Data Storage

Information on how data is stored and how data loss is prevented

All data in the Uni Cloud Münster is stored in a Ceph object store 1 2. For each region, this store is distributed over many storage nodes, which are also used for virtual machines in a hyperconverged architecture. Different regions are completely independent, i.e. no automatic mirroring, synchronization or backup of data takes place. Different methods of storing data in a Ceph Object Store exist, among which the end user may select when creating virtual block devices or shares:

5x Replication

Replicated storage is only available for virtual disks. Using this kind of storage, all blocks of data are stored redundantly on five disk drives of different hosts. Virtual disks are put in read-only mode, when quorum is lost, which means that 3 disk drives on different hosts must fail in order to trigger this behavior. Data loss can only occur in the case of a simultaneous, permanent and complete failure of 5 disk drives in 5 different servers or in the unlikely case, that the same data is damaged on 5 disk drives in 5 different servers. This storage mode should mostly be used for small to medium sized amounts of data, as it comes with a big overhead of 400%.

8+3 Erasure-Coding

With 8+3 Erasure-Coding 3, all blocks of data are split into 8 equally sized blocks and an additional 3 blocks of parity information are computed. These 11 blocks are distributed to different servers using a hashing method 4. Data is put into read-only mode, if 3 disks have failed simultaneously. Data loss can only occur in the case of a simultaneous, permanent and complete failure of 4 drives in 4 different servers or in the unlikely case, that the same data is damaged on 4 disk drives in 4 different servers. This method of data storage is mostly used for large amounts of data, as it has an overhead of only 37.5%.

Recovery Time

As soon as a failure is discovered, the data contained on the affected drive is automatically redistributed by reading from the remaining drives. Therefore the time window of reduced redundancy stays small. The time required to restore redundancy is about less than 12 hours in the case of replicated data and less than 48 hours in the case of erasure coded data.

Gold- and Bronze storage

The Uni Cloud Münster provides HDD storage (bronze) as well as NVME storage (gold). Large amounts of data should be stored using the “bronze” category while small amounts of data with tight requirements on disk latencies (especially databases on virtual disks) should use the “gold” category. The difference in latencies between “bronze” and “gold” storage is not that high due to the fact that synchronous writes on virtual disks require acknowledgement of writes from at least 3 disks. Due to Ceph BlueStore architecture there is a huge CPU bottleneck in processing, which causes latencies to be much higher than expected from NVMe storage. Futhermore, we use Write Ahead Logs (WALs) on NVMe for writes on “bronze” storage, which makes low frequent writes of small data quite fast.

Snapshots and Backups

There are no automatic snapshots or backups of data, because usage scenarios differ greatly between projects. Depending on the use case, snapshots of virtual disks may be taken, data may be replicated in your databases or manual backups of important data may be created. If you need to store data in more than one region or run virtual machines for replication, please request an additional project at the other region.

Encryption

All data is stored encrypted on disks. This means that on disk failure, third parties may only see encrypted content on failed disks. The encryption keys are stored encrypted on five master nodes. We use LUKS whole disk encryption for all Ceph OSDs and also for the operating system and other partitions.

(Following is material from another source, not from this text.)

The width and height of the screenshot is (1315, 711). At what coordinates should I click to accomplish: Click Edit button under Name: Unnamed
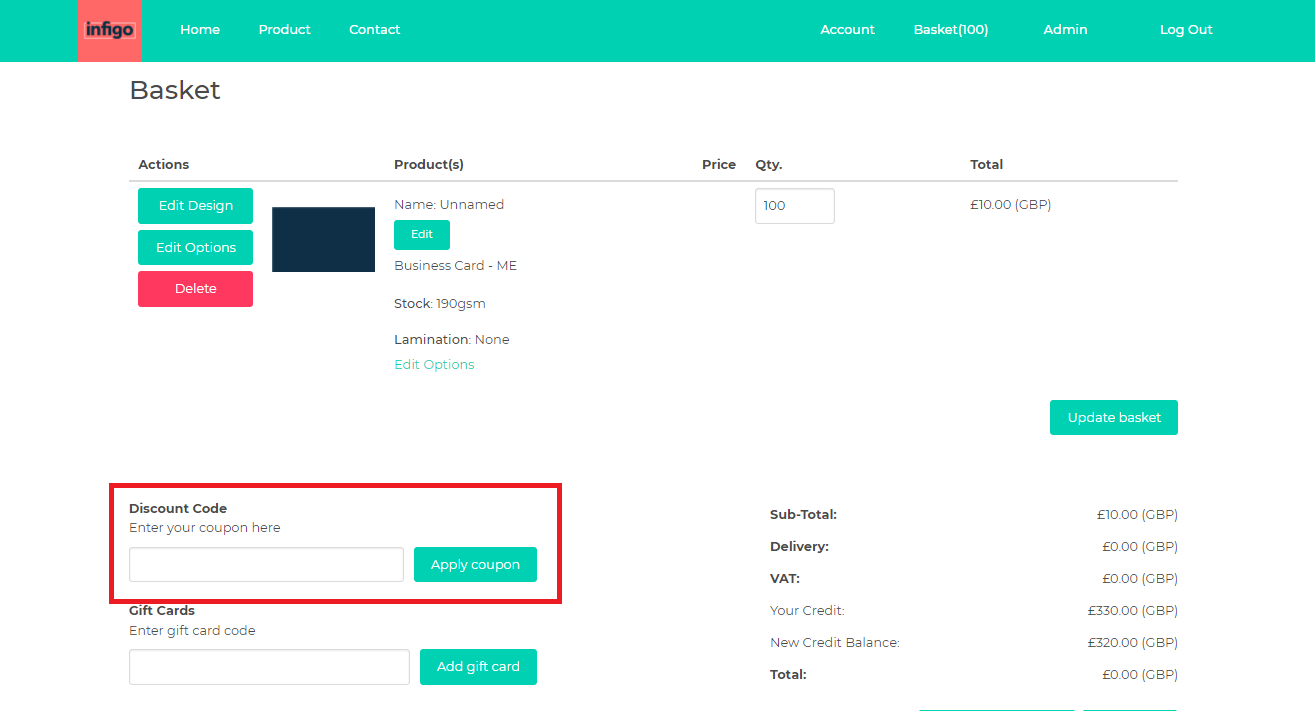click(421, 235)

  1. Weil, S. A., Brandt, S. A., Miller, E. L., Long, D. D., & Maltzahn, C. (2006, November). Ceph: A scalable, high-performance distributed file system. In Proceedings of the 7th symposium on Operating systems design and implementation (pp. 307-320). USENIX Association. ↩︎

  2. Weil, S. A., Leung, A. W., Brandt, S. A., & Maltzahn, C. (2007, November). Rados: a scalable, reliable storage service for petabyte-scale storage clusters. In Proceedings of the 2nd international workshop on Petascale data storage: held in conjunction with Supercomputing'07 (pp. 35-44). ACM. ↩︎

  3. Plank, J. S., Simmerman, S., & Schuman, C. D. (2007). Jerasure: A library in C/C++ facilitating erasure coding for storage applications. Technical Report CS-07–603, University of Tennessee. ↩︎

  4. Weil, S. A., Brandt, S. A., Miller, E. L., & Maltzahn, C. (2006, November). CRUSH: Controlled, scalable, decentralized placement of replicated data. In SC'06: Proceedings of the 2006 ACM/IEEE Conference on Supercomputing (pp. 31-31). IEEE. ↩︎